British prime minister David Cameron told the House of Commons yesterday that Ireland was an extremely important trading partner and the UK’s own economic health could suffer if Ireland ran into major problems.
“If you look at the Irish economy, Ireland is an enormously important trading partner with Britain. It’s a fact that we actually export more to Ireland than we do to Brazil, Russia, India and China combined.
“Stability in the Irish economy and success in the Irish economy is very much in Britain’s interest.”
Mr Cameron’s comments were echoed last night by Bank of England governor Mervyn King, who said the exposure of Britains banking system to Irelands economy is by no means trivial and growth in the euro area is a very important ingredient to U.K. economic prospects.
While the direct holdings of Irish sovereign debt are not especially large, ownership of securities issued by Irish banks are bigger and of course there are wider exposures to assets comprising loans to the Irish economy more generally, King said. There are some very delicate discussions going on in Europe as we speak, King said. Its something which is relevant to concern about financial stability in the U.K., but its focused more generally on the Irish economy, then the Irish banking system and only to a relatively small extent direct exposures to Irish sovereign debt.

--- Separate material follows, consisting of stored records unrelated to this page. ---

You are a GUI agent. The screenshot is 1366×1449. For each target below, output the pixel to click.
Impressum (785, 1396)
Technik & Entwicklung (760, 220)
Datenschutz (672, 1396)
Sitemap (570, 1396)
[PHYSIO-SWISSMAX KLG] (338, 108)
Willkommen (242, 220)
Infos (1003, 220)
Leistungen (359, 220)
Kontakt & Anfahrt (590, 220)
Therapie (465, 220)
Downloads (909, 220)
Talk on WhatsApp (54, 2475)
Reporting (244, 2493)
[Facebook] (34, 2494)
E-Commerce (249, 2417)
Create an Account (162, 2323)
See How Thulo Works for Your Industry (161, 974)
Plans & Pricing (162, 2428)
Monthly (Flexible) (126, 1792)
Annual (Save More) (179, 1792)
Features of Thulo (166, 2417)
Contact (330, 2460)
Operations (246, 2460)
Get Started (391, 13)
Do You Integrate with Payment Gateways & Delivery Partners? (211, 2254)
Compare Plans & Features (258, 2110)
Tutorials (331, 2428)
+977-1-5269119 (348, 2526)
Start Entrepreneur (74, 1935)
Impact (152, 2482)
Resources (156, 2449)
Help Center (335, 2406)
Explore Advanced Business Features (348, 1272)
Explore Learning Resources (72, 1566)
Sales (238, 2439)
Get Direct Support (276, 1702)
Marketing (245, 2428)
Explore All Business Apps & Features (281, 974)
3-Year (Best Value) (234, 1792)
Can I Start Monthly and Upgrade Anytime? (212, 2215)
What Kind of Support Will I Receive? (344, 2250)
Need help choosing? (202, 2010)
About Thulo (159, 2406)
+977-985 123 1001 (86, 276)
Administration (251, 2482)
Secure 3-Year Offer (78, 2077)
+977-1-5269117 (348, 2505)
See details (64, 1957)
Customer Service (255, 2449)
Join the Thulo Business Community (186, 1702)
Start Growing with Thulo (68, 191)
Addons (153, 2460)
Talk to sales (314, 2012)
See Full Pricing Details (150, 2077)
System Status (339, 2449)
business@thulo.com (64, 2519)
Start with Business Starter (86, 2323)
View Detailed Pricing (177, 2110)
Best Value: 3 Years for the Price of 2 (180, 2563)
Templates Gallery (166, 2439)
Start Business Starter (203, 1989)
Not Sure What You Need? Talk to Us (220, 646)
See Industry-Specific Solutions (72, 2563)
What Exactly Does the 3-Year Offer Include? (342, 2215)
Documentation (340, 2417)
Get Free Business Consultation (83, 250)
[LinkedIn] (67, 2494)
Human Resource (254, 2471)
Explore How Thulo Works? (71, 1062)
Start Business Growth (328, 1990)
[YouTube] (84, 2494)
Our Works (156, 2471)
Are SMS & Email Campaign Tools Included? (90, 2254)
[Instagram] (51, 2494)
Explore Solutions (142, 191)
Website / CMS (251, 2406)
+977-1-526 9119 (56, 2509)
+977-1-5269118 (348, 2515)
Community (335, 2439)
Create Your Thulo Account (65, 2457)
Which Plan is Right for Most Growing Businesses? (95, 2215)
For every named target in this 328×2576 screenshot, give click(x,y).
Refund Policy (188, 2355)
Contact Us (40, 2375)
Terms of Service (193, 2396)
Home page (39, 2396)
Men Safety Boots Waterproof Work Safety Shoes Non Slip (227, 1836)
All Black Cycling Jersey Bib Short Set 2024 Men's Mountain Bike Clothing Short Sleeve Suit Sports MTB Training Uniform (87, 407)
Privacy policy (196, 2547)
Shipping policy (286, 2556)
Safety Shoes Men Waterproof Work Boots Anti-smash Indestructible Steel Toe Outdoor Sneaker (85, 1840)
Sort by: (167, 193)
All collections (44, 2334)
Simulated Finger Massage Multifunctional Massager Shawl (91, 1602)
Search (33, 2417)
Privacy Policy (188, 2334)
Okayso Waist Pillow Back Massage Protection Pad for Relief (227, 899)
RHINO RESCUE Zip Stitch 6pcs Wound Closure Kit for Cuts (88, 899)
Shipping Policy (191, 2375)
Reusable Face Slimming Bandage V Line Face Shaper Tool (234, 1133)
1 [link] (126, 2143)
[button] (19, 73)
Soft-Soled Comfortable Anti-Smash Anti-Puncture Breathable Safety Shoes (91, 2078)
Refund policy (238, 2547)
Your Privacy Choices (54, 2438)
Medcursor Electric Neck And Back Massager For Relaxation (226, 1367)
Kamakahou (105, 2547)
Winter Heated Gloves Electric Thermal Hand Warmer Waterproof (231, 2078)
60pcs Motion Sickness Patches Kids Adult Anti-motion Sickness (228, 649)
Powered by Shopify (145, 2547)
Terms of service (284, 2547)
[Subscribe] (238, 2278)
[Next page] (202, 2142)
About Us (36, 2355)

Chancellor of the exchequer George Osborne said the Irish crisis showed that international fears about the stability of sovereign debt had not disappeared, saying it vindicated his decision to press for fast, deep spending cuts over the next four years to abolish the UK’s annual deficit by the end of the parliament.
“There is an enormous amount of speculation about Ireland at the moment. I don’t propose to add to it . . . I would make a general observation that what is going on at the moment highlights that concerns about sovereign debt have not disappeared, and we should be grateful that, thanks to the actions of this government we have moved Britain out of the danger zone.”
The Conservative/Liberal Democrat government will face domestic pressure if it eventually has to join in an Irish bailout under rules that were agreed just days after the May general election by Labour’s Alistair Darling which could cost the UK €7 billion in loans in the Irish case alone.
Last night British sources said London was not joining the calls on Dublin to accept emergency aid immediately, adding that even if Ireland did apply, it was by no means certain the British bill would come to €7 billion.
“It is not our business to tell the Irish how to run their economy,” one source told The Irish Times.